=== RECORD EXTRACTS ===

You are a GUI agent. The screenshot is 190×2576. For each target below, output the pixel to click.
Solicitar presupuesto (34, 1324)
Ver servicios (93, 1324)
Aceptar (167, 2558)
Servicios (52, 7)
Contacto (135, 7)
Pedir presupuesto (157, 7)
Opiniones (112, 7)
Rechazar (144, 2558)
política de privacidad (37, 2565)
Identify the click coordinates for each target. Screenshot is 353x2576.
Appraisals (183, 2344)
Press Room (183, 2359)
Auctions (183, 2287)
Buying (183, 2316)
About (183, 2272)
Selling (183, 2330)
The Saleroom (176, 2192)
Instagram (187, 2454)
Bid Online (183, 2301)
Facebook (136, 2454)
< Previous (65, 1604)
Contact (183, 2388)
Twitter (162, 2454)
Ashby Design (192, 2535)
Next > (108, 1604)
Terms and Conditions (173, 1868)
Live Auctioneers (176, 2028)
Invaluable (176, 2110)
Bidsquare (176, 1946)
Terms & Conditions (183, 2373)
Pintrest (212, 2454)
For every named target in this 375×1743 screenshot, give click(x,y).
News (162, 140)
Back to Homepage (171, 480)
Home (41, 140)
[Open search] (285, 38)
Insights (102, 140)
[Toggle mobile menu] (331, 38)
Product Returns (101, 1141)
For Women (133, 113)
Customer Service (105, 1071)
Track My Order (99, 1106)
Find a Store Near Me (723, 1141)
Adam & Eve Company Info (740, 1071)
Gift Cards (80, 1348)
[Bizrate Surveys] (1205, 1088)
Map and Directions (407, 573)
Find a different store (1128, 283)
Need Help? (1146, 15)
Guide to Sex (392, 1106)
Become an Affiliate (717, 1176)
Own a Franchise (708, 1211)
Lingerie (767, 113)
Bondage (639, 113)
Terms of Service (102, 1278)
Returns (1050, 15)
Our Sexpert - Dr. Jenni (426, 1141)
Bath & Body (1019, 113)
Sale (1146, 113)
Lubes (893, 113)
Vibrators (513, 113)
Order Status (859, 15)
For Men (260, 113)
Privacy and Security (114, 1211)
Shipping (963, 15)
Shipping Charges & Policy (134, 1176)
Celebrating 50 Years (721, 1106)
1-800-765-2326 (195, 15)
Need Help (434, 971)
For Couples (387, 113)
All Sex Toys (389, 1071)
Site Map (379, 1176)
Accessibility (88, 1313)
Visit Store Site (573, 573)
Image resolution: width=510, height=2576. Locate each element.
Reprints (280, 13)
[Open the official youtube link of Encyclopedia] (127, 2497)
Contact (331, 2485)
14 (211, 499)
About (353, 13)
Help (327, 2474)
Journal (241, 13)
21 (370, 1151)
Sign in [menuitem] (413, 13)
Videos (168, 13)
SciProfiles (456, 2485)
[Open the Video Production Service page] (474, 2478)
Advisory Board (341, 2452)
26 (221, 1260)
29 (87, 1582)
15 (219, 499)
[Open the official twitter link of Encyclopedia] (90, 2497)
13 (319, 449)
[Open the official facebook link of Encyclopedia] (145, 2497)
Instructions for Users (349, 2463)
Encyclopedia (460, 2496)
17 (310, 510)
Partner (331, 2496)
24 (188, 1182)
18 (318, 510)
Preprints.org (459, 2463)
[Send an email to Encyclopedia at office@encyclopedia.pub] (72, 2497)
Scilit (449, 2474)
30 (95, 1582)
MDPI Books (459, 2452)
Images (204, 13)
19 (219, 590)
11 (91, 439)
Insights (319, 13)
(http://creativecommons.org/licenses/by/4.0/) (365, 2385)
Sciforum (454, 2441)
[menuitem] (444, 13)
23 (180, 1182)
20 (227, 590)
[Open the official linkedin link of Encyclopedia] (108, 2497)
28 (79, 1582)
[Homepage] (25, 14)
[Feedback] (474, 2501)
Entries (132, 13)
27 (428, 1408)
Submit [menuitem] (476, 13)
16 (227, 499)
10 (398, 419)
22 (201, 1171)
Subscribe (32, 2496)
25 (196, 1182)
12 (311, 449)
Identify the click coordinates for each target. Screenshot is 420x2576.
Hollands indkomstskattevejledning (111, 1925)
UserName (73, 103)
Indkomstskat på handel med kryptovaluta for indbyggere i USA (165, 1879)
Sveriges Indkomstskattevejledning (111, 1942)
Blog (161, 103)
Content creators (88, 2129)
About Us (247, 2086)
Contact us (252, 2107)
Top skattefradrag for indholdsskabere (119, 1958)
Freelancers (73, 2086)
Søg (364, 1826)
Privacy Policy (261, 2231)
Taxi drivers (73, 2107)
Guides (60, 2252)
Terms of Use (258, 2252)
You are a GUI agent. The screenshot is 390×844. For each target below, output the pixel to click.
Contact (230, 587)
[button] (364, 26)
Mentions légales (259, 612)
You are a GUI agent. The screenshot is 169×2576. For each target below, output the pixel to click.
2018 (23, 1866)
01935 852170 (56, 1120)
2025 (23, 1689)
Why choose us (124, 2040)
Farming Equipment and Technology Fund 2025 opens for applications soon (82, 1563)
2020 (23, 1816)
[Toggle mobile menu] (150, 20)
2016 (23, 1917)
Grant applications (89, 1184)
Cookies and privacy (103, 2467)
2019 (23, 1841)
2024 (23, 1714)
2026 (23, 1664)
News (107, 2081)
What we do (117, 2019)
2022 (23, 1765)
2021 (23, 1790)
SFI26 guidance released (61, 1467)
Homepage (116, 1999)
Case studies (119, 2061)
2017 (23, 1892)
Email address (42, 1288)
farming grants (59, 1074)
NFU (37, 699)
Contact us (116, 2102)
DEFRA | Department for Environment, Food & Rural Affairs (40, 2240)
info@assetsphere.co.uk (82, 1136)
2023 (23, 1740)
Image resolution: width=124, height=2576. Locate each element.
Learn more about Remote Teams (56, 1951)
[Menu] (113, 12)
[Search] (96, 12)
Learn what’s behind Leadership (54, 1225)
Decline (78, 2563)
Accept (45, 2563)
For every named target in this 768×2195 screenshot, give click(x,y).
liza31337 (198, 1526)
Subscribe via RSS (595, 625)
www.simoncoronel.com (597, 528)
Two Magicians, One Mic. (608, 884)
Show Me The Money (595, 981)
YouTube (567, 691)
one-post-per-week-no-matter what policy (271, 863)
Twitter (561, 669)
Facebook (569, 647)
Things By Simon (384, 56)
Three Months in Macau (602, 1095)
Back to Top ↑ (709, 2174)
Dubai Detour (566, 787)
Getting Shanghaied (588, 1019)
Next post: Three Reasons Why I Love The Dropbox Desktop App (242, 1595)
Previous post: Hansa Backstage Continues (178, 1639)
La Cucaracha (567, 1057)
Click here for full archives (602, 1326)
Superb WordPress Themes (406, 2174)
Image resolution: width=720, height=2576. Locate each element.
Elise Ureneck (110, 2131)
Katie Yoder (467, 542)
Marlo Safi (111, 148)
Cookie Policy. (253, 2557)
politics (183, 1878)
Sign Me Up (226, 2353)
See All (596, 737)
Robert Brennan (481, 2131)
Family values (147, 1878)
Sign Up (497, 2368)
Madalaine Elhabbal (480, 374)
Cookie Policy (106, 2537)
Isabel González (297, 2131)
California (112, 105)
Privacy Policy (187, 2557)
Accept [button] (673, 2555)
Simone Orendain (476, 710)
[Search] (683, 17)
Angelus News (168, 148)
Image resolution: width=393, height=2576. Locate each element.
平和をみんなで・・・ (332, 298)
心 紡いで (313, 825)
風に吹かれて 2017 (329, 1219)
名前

===

THE PROBLEM
Look through the entries above; find each line with the word "Three" and copy it.

EXPECTED ANSWER
Three Months in Macau (602, 1095)
Next post: Three Reasons Why I Love The Dropbox Desktop App (242, 1595)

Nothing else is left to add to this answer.